RECORDS SUPPLIED:
######
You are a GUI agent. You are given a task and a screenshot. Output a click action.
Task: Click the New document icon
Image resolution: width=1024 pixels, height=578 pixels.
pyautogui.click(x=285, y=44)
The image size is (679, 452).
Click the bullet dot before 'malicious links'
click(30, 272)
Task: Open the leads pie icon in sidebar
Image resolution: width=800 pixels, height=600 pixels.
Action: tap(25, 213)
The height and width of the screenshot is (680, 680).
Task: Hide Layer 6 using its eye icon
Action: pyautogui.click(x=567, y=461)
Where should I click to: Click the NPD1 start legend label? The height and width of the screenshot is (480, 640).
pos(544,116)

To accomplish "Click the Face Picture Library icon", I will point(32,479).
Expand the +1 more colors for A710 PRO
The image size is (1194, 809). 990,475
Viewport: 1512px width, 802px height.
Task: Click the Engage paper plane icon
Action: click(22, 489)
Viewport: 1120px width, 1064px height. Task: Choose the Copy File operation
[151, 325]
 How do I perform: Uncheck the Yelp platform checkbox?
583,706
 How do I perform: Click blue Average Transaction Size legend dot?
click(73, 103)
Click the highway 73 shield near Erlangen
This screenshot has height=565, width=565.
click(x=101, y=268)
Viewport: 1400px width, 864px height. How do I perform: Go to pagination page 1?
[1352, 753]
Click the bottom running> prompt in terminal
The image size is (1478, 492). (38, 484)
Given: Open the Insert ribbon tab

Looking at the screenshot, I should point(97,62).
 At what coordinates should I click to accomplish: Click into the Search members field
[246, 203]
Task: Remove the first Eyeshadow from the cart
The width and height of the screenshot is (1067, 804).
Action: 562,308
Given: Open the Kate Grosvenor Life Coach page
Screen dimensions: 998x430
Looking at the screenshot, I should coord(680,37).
######
AIM:
Revise the listing above so that "legend" becomes "key" wherever it occurs, keeping everything else unchanged.

OUTPUT FOR THIS TASK:
You are a GUI agent. You are given a task and a screenshot. Output a click action.
Task: Click the New document icon
Image resolution: width=1024 pixels, height=578 pixels.
pyautogui.click(x=285, y=44)
The image size is (679, 452).
Click the bullet dot before 'malicious links'
click(30, 272)
Task: Open the leads pie icon in sidebar
Image resolution: width=800 pixels, height=600 pixels.
Action: tap(25, 213)
The height and width of the screenshot is (680, 680).
Task: Hide Layer 6 using its eye icon
Action: pyautogui.click(x=567, y=461)
Where should I click to: Click the NPD1 start key label? The height and width of the screenshot is (480, 640).
pos(544,116)

To accomplish "Click the Face Picture Library icon", I will point(32,479).
Expand the +1 more colors for A710 PRO
The image size is (1194, 809). 990,475
Viewport: 1512px width, 802px height.
Task: Click the Engage paper plane icon
Action: click(22, 489)
Viewport: 1120px width, 1064px height. Task: Choose the Copy File operation
[151, 325]
 How do I perform: Uncheck the Yelp platform checkbox?
583,706
 How do I perform: Click blue Average Transaction Size key dot?
click(73, 103)
Click the highway 73 shield near Erlangen
This screenshot has height=565, width=565.
click(x=101, y=268)
Viewport: 1400px width, 864px height. How do I perform: Go to pagination page 1?
[1352, 753]
Click the bottom running> prompt in terminal
The image size is (1478, 492). (38, 484)
Given: Open the Insert ribbon tab

Looking at the screenshot, I should point(97,62).
 At what coordinates should I click to accomplish: Click into the Search members field
[246, 203]
Task: Remove the first Eyeshadow from the cart
The width and height of the screenshot is (1067, 804).
Action: 562,308
Given: Open the Kate Grosvenor Life Coach page
Screen dimensions: 998x430
Looking at the screenshot, I should coord(680,37).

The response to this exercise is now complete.